── DATASET EXTRACT

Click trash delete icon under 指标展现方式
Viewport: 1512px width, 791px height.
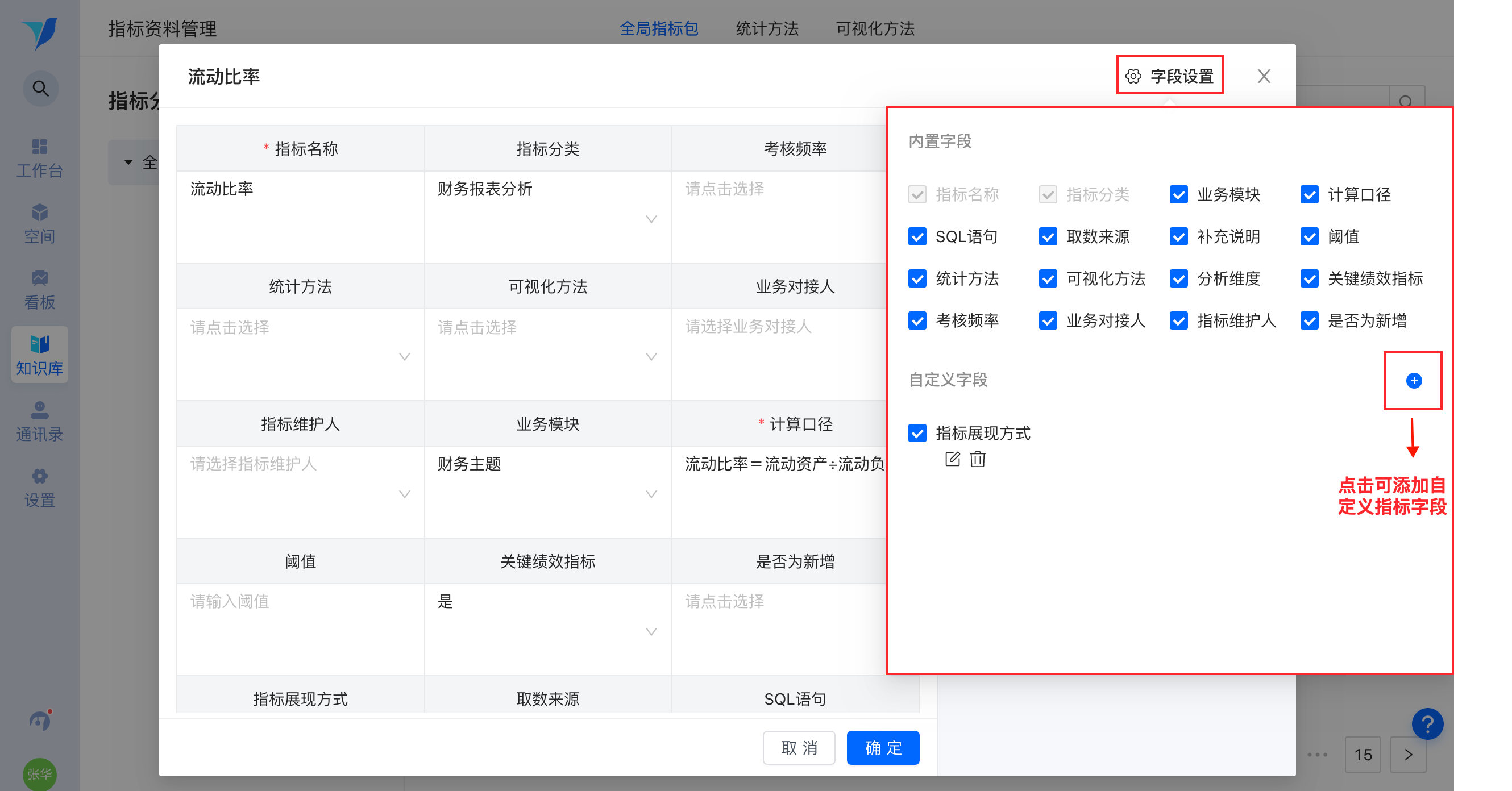[977, 459]
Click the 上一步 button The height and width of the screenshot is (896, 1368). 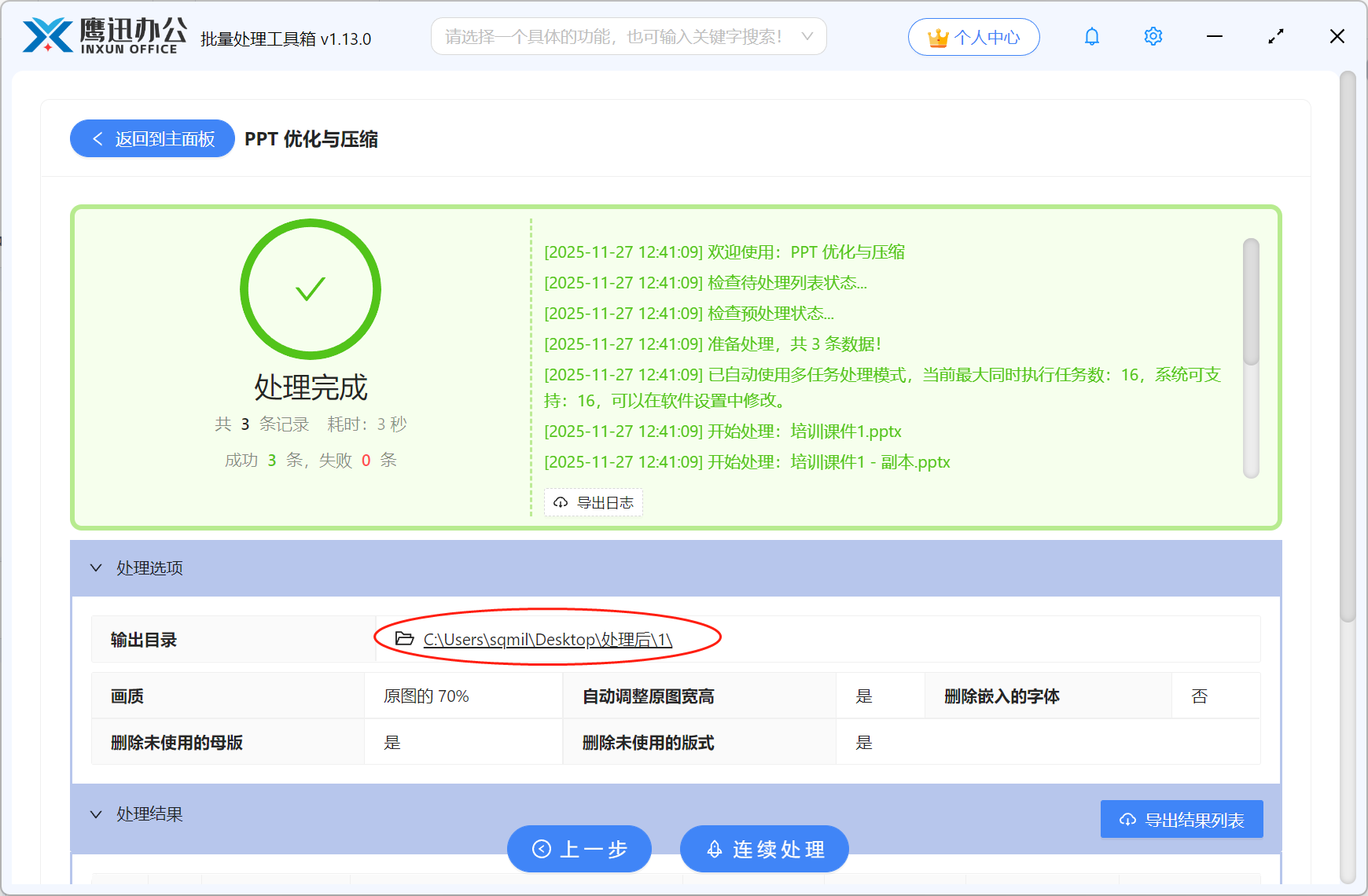coord(579,849)
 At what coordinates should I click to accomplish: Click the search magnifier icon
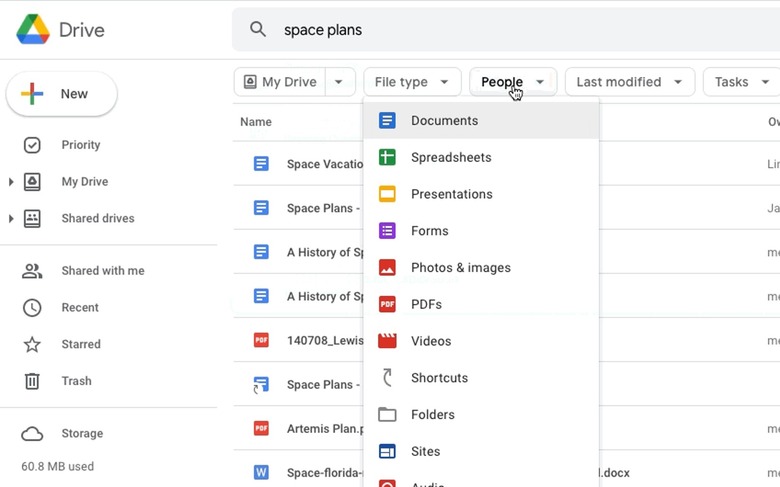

────

Count the lines of the material above that contain the string "icon", and give only the number.

2